APS, Credit Suisse, Value Partners and Invesco have set up onshore entities in China in the past three months. But they face various hurdles in registering as private fund houses.
Foreign firms sweat to secure China private fund licences

Four foreign fund houses have set up so-called investment management wholly foreign-owned enterprises (IM-WFOEs) in China this year, joining 10 peers that had already done so. Now comes the hard part.

Invesco was the latest to establish one of these onshore entities, on April 13. Credit Suisse and Hong Kong-based Value Partners established their IM-WFOEs last month and Singapore’s APS Asset Management in February. (See table below.)

Both Invesco and Value Partners have said they plan to enter the private fund management (PFM) market by registering with the Asset Management Association of China (Amac). APS and Credit Suisse are expected to do the same.

PFM hurdles

But setting up the WFOE is just the start of the process, said Ying White, head of the China funds and investment management practice at law firm Clifford Chance.

After that, asset managers face many practical issues to address before they can register as private fund companies. Fidelity, for instance, only received its PFM licence on January 3 this year, after establishing an IM-WFOE in September 2015. 
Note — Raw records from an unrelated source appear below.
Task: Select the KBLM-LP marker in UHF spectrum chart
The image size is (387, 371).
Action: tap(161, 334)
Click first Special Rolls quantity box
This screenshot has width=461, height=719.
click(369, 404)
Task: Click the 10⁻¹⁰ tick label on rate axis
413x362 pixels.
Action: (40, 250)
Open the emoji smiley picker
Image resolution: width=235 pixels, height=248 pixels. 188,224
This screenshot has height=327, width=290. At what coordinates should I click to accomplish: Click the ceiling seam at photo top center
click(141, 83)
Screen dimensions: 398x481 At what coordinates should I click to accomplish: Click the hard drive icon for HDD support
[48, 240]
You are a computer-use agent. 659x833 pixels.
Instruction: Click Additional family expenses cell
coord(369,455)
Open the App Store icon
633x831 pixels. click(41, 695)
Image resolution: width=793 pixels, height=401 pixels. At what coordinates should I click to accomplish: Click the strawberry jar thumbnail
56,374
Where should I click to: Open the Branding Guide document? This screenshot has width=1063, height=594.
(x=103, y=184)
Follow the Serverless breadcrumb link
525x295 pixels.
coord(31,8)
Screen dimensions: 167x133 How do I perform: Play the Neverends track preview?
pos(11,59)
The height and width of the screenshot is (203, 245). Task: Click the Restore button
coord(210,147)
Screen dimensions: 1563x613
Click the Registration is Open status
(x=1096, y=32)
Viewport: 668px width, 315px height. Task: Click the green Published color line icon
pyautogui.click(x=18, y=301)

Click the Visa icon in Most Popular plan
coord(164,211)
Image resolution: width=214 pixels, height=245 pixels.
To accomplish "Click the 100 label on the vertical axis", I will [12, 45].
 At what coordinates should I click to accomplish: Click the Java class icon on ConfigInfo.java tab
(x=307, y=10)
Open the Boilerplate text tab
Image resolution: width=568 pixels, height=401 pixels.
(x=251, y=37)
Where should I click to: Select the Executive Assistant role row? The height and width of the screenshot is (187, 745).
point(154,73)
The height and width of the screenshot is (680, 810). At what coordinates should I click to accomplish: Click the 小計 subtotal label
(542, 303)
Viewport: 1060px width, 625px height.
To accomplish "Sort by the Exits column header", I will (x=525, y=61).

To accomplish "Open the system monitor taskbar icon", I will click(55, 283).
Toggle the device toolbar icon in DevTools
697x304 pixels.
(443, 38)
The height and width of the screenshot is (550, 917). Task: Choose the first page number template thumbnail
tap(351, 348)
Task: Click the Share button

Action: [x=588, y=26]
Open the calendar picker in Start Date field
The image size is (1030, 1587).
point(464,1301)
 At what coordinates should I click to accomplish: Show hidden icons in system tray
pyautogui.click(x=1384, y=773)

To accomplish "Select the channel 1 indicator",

Moreover, the PFM guidelines only came out very recently, so there are a lot of questions about their interpretation, White told AsianInvestor. For example, firms must have “sufficient infrastructure” to conduct the proposed business, she noted. “But what is ‘sufficient infrastructure’?”

Date of establishment of IM-WFOEs in China (source: Z-Ben Advisors)

Aberdeen Sept 14, 2015
Fidelity Sept 14, 2015
Bridgewater Associates March 7, 2016
JP Morgan August 24, 2016
Hanwha AM October 21, 2016
Vanguard  November 10, 2016
Mirae Asset November 24, 2016
Neuberger Berman November 28, 2016
Allianz Global Investors December 6, 2016
Axa  December 29, 2016
APS February 15, 2017
Credit Suisse March 3, 2017
Value Partners  March 23, 2017
Invesco April 13, 2017

Foreign asset managers also remain concerned about capital repatriation from the mainland, said White. “They want to know how they can take their profits out of their China businesses. There’s been so much reporting about capital controls, so naturally this has been an item on the agenda.”

There are a number of issues that require discussion with the regulator, she added.

The PFM requirements include having the right staff in place, sufficient business relationships with distributors and prime brokers, a clear product strategy set out for the next year or two, said Ivan Shi, head of research at Z-Ben Advisors.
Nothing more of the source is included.